▸ What is being asked
Look through the records below, and copy out every line that holds the string "info".

(Records from a collection)
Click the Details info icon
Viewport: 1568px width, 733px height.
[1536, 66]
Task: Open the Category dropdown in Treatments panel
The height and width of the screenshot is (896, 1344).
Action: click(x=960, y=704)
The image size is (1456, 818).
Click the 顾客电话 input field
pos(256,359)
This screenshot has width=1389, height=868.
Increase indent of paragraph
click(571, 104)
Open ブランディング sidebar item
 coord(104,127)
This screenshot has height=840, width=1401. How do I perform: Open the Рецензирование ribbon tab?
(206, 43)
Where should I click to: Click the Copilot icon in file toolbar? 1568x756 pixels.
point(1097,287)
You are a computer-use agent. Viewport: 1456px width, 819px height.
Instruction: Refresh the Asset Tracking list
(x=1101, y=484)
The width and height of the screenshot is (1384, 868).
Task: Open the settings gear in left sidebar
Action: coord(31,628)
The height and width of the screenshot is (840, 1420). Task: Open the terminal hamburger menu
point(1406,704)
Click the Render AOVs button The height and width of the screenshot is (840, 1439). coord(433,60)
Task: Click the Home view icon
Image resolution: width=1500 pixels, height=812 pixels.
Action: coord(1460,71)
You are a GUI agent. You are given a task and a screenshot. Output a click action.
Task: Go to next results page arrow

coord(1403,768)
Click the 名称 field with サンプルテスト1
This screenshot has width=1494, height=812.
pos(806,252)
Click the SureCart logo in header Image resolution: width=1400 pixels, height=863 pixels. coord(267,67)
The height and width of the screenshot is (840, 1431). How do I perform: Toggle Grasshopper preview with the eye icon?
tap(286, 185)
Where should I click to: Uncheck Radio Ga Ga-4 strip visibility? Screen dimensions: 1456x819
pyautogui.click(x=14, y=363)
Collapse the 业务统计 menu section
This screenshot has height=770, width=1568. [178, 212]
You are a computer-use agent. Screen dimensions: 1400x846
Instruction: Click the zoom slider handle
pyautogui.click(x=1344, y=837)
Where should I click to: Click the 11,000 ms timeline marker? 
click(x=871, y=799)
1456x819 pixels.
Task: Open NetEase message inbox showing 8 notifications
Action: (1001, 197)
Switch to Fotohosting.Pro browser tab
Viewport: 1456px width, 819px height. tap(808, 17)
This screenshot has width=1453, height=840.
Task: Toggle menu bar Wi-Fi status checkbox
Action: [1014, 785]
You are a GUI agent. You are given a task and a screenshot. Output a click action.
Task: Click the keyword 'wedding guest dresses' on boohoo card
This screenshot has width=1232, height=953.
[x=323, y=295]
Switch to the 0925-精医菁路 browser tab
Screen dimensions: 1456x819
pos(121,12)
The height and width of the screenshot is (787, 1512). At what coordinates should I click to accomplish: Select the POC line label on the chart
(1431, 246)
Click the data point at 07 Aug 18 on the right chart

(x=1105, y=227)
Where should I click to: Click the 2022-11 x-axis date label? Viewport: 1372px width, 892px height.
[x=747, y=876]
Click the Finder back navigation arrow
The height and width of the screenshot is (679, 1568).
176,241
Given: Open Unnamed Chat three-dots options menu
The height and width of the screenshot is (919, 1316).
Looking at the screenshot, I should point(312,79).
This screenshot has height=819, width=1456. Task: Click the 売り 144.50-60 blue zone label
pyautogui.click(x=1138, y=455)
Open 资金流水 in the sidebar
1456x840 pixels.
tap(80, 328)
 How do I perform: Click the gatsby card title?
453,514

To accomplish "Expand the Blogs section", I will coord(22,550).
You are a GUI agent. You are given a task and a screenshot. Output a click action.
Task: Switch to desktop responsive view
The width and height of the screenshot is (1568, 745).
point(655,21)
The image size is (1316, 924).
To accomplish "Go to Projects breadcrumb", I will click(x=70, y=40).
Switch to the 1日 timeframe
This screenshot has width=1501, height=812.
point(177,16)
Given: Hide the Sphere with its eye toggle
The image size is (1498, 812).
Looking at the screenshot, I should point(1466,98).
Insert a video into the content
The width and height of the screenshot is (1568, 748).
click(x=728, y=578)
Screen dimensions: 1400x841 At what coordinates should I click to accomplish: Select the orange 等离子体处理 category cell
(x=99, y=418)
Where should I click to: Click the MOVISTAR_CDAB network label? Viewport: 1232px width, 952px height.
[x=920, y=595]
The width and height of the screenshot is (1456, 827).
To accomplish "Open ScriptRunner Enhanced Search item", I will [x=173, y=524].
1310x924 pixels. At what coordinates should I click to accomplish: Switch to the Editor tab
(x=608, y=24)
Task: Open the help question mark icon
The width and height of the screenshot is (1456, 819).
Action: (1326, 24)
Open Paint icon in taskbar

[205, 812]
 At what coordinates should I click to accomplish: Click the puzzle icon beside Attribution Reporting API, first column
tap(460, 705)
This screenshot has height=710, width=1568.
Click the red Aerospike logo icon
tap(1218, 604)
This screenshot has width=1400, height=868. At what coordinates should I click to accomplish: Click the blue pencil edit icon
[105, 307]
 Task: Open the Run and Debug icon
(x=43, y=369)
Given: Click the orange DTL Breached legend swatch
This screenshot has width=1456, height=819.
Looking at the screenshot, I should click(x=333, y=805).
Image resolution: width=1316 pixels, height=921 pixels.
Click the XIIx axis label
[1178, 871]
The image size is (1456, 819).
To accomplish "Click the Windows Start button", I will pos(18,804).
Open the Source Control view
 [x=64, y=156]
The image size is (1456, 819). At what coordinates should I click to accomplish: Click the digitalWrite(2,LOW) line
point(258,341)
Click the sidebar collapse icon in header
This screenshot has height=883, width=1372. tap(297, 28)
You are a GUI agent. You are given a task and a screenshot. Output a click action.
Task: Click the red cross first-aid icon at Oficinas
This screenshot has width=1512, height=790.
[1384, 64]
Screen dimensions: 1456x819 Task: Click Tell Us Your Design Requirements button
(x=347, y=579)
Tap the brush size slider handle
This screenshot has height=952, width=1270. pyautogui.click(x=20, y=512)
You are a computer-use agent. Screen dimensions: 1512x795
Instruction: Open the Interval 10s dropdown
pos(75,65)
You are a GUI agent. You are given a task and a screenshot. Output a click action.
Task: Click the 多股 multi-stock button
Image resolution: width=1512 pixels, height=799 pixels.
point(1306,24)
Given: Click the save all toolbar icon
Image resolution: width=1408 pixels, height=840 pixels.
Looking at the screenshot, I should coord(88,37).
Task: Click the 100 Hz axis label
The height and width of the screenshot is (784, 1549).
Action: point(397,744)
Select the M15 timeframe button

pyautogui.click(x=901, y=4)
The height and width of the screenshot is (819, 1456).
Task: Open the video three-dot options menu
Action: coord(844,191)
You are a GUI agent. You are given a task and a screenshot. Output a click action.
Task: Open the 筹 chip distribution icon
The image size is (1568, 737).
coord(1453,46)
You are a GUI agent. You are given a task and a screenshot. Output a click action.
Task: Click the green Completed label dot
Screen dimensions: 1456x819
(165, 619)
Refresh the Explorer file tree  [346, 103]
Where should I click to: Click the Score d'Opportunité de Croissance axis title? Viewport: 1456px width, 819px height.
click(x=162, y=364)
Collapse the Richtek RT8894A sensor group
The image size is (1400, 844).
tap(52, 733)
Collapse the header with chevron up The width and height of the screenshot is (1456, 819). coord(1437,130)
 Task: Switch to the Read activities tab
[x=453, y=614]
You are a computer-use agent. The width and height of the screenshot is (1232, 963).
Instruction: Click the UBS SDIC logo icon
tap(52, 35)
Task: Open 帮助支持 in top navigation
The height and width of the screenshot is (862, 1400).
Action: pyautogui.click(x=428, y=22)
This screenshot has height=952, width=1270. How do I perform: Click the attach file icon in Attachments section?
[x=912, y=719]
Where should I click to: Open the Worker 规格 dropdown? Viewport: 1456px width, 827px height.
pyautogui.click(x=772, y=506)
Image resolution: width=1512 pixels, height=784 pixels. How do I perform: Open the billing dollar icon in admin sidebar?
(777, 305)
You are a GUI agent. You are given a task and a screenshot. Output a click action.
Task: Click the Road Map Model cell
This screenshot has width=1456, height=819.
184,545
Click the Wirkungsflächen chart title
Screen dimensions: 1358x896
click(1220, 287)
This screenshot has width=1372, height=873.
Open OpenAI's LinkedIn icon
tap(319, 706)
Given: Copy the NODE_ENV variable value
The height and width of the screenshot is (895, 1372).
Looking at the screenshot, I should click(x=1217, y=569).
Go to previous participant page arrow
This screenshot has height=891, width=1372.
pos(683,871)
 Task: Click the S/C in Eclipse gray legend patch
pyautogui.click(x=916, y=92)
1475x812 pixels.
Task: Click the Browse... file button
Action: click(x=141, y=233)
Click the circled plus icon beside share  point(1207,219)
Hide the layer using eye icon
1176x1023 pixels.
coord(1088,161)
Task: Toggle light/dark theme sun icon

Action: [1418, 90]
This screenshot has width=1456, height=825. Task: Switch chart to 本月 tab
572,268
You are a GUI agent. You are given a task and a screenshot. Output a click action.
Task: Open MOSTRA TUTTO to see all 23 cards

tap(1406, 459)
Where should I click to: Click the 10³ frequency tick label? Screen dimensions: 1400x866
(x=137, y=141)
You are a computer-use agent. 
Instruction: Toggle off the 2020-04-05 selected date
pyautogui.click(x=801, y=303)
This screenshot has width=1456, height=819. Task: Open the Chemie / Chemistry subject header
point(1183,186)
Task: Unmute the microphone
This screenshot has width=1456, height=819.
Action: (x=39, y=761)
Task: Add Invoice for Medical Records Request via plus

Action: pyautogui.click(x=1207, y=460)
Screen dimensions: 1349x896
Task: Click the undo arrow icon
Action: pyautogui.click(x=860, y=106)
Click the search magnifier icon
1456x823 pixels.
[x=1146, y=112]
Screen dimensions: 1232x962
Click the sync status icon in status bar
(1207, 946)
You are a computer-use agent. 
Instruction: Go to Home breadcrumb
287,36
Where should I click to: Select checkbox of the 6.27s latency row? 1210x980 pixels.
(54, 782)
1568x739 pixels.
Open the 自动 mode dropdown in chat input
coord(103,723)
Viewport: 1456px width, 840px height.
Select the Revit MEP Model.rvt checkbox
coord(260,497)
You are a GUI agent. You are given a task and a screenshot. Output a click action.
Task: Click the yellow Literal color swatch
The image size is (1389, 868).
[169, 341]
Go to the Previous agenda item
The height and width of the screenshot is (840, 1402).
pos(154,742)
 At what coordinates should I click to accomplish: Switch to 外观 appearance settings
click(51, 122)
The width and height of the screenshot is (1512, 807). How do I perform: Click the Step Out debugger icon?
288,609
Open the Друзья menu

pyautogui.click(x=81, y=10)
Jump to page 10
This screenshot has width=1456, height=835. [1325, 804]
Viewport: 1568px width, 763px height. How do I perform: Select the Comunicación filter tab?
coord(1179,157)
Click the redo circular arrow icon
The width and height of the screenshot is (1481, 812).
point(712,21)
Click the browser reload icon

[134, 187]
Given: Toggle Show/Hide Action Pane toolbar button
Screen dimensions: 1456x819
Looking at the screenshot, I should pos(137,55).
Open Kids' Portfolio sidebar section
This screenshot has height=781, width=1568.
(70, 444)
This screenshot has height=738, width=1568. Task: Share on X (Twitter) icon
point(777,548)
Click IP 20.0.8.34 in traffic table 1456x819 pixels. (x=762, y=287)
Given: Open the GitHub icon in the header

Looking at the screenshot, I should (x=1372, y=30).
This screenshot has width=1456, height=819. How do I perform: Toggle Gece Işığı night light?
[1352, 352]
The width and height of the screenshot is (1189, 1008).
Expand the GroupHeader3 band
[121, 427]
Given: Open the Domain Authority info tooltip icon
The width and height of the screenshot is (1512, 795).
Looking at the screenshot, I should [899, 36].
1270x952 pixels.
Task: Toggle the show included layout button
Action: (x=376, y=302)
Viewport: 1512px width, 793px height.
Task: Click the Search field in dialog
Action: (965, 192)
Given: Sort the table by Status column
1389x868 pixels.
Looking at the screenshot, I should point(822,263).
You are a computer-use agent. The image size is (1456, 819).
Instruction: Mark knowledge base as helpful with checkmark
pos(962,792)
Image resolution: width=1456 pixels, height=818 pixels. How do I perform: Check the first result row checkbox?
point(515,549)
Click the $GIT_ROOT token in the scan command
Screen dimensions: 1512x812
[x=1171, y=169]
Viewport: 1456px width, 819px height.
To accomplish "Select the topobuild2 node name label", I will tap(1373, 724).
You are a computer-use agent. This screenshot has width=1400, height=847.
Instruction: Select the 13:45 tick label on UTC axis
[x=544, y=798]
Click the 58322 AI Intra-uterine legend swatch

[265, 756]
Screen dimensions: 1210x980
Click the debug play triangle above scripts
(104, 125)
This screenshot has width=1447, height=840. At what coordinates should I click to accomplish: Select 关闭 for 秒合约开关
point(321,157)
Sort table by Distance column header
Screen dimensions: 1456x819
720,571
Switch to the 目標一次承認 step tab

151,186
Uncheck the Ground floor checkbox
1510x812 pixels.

▸ Result of the exercise
Click the Details info icon
Given: Open the Domain Authority info tooltip icon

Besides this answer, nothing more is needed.